What is expected
Word for word, restate every line of the material.

(Provided data)

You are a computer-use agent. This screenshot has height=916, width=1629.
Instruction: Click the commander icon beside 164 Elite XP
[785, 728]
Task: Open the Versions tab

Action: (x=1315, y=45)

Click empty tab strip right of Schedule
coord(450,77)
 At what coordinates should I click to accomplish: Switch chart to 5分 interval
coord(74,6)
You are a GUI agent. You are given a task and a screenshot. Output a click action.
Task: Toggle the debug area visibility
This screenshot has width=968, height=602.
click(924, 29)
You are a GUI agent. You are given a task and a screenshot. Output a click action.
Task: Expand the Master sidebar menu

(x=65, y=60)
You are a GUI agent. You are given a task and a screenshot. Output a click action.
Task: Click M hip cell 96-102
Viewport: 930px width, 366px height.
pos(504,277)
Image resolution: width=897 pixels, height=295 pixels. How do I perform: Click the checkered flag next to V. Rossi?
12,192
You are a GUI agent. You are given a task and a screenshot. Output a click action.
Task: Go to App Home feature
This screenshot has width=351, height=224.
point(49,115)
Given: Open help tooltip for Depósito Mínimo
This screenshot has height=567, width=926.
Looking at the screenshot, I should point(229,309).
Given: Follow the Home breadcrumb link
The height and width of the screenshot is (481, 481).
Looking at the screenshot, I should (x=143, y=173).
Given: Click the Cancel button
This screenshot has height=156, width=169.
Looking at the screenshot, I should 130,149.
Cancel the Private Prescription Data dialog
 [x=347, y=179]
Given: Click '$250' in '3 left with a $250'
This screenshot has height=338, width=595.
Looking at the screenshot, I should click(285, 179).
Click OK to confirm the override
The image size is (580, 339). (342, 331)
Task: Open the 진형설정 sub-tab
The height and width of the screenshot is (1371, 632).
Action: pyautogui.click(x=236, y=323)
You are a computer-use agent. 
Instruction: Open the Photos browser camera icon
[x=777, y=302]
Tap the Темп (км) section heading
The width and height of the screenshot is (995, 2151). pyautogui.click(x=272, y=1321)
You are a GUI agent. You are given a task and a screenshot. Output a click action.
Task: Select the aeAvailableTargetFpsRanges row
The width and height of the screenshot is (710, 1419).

(End Provided data)

Reply
You are a computer-use agent. This screenshot has height=916, width=1629.
Instruction: Click the commander icon beside 164 Elite XP
[785, 728]
Task: Open the Versions tab

Action: (x=1315, y=45)

Click empty tab strip right of Schedule
coord(450,77)
 At what coordinates should I click to accomplish: Switch chart to 5分 interval
coord(74,6)
You are a GUI agent. You are given a task and a screenshot. Output a click action.
Task: Toggle the debug area visibility
This screenshot has width=968, height=602.
click(924, 29)
You are a GUI agent. You are given a task and a screenshot. Output a click action.
Task: Expand the Master sidebar menu

(x=65, y=60)
You are a GUI agent. You are given a task and a screenshot. Output a click action.
Task: Click M hip cell 96-102
Viewport: 930px width, 366px height.
pos(504,277)
Image resolution: width=897 pixels, height=295 pixels. How do I perform: Click the checkered flag next to V. Rossi?
12,192
You are a GUI agent. You are given a task and a screenshot. Output a click action.
Task: Go to App Home feature
This screenshot has width=351, height=224.
point(49,115)
Given: Open help tooltip for Depósito Mínimo
This screenshot has height=567, width=926.
Looking at the screenshot, I should point(229,309).
Given: Follow the Home breadcrumb link
The height and width of the screenshot is (481, 481).
Looking at the screenshot, I should (x=143, y=173).
Given: Click the Cancel button
This screenshot has height=156, width=169.
Looking at the screenshot, I should 130,149.
Cancel the Private Prescription Data dialog
 [x=347, y=179]
Given: Click '$250' in '3 left with a $250'
This screenshot has height=338, width=595.
Looking at the screenshot, I should click(285, 179).
Click OK to confirm the override
The image size is (580, 339). (342, 331)
Task: Open the 진형설정 sub-tab
The height and width of the screenshot is (1371, 632).
Action: pyautogui.click(x=236, y=323)
You are a computer-use agent. 
Instruction: Open the Photos browser camera icon
[x=777, y=302]
Tap the Темп (км) section heading
The width and height of the screenshot is (995, 2151). pyautogui.click(x=272, y=1321)
You are a GUI agent. You are given a task and a screenshot. Output a click action.
Task: Select the aeAvailableTargetFpsRanges row
The width and height of the screenshot is (710, 1419).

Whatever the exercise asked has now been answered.